Task description: Reproduce word for word the passage of the call for papers that opens with the words "This conference, organized" and closes with "of the project.".

Source:
Call for papers--Historic libraries

From: Jarvis Jennifer <j.jarvis<-at->
Date: Thursday, September 16, 2010
Call for Papers

Historic Libraries in Context
The Derry and Raphoe Diocesan Library: Past, Present and Future
The University of Ulster
Magee Campus
6-8 June, 2011

This conference, organized by the University of Ulster, coincides
with the conclusion of the Derry and Raphoe Diocesan Library
Project, a 3.5 year project to conserve and publicize a collection
heretofore relatively unknown to modern scholarship. The aim of the
conference is to engage with bibliographers, historians and
conservators, each with their own understanding of book culture, to
identify future avenues for research within the collection, and
within similar collections in general. We hope to generate an
interdisciplinary discussion about the current and possible future
uses of such libraries and the curatorial and preservation issues
that have been raised over the course of the project.

Supplied data:
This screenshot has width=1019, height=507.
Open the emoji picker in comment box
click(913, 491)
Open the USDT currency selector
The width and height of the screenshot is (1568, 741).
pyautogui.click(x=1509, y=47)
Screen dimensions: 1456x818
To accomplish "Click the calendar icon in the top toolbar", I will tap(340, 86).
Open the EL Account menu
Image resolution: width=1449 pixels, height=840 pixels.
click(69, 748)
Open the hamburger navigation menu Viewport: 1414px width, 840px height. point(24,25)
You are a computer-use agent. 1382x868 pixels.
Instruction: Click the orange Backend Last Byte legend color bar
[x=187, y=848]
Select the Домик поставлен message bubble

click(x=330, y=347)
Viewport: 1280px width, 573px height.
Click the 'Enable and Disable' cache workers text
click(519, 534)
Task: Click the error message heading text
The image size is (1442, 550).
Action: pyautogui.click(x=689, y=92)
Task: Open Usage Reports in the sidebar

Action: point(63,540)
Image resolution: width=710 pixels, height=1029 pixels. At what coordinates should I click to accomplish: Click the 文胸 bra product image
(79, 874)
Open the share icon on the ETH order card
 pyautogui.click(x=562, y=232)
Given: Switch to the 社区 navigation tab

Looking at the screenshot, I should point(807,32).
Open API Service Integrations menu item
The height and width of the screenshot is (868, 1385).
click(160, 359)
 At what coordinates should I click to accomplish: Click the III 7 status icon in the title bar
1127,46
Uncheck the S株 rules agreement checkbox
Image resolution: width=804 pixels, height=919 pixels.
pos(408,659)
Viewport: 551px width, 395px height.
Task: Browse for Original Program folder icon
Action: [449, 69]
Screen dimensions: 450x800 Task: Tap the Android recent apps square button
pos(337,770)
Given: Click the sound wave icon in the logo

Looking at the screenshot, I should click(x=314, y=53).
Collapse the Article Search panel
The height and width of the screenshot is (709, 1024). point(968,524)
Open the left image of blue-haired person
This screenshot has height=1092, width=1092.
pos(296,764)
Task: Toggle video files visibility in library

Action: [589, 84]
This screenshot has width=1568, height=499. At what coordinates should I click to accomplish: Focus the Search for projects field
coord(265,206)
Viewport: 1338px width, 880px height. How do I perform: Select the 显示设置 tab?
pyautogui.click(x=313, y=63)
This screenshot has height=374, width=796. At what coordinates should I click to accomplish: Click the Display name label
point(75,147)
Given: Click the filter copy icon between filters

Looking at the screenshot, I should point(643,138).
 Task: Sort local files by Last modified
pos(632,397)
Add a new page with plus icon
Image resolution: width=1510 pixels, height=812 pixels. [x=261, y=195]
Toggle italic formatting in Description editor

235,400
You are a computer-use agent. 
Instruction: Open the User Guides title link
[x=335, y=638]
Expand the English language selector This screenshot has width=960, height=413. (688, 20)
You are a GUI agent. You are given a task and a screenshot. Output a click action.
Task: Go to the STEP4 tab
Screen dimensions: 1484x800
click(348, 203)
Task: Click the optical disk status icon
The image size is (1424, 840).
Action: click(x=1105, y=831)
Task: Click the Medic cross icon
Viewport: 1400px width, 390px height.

Reply:
This conference, organized by the University of Ulster, coincides
with the conclusion of the Derry and Raphoe Diocesan Library
Project, a 3.5 year project to conserve and publicize a collection
heretofore relatively unknown to modern scholarship. The aim of the
conference is to engage with bibliographers, historians and
conservators, each with their own understanding of book culture, to
identify future avenues for research within the collection, and
within similar collections in general. We hope to generate an
interdisciplinary discussion about the current and possible future
uses of such libraries and the curatorial and preservation issues
that have been raised over the course of the project.